Search the entries for lines that contain the word "agent", and report each one found.

##### SUPPLIED MATERIAL #####

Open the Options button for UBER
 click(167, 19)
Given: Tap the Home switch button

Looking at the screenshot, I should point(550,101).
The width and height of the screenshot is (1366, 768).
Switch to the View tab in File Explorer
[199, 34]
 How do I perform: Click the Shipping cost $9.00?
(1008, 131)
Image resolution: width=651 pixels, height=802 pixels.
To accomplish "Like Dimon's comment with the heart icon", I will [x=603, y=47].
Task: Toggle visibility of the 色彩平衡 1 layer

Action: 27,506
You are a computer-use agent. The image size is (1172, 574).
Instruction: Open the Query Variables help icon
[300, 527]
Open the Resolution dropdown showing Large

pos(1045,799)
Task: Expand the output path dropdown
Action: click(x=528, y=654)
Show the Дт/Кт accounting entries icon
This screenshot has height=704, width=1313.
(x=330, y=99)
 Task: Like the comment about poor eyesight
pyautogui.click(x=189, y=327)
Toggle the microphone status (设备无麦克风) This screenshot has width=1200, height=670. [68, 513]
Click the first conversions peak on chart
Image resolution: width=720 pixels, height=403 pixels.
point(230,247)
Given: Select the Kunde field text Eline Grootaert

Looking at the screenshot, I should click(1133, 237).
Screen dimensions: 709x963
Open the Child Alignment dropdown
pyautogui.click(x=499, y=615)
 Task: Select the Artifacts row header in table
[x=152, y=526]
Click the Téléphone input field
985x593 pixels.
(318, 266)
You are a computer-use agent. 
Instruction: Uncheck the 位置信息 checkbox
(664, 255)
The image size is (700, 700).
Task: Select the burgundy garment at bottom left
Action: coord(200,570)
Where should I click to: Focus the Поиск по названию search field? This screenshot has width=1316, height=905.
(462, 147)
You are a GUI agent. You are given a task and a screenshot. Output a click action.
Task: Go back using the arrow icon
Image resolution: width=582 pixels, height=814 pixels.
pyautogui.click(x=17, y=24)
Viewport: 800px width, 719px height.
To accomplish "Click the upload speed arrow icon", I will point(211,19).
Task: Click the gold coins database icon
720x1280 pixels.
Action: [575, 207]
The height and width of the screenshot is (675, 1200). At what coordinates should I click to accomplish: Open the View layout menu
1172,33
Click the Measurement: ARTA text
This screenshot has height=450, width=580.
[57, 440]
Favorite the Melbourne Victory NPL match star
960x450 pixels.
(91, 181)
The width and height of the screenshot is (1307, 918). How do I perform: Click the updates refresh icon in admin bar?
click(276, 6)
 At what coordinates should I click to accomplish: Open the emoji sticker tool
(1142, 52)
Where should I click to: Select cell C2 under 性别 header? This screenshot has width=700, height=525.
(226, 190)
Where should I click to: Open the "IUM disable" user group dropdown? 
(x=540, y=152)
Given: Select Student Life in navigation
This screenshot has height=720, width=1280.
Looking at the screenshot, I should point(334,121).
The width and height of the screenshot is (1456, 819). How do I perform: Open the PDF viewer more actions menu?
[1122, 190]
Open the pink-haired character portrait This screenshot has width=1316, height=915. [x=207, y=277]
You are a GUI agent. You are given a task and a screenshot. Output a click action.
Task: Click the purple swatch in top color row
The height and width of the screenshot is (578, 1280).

#####

| RESULT OF THIS EXERCISE |
You are a computer-use agent. The image size is (1172, 574).
You are a computer-use agent. 
You are a GUI agent. You are given a task and a screenshot. Output a click action.
You are a GUI agent. You are given a task and a screenshot. Output a click action.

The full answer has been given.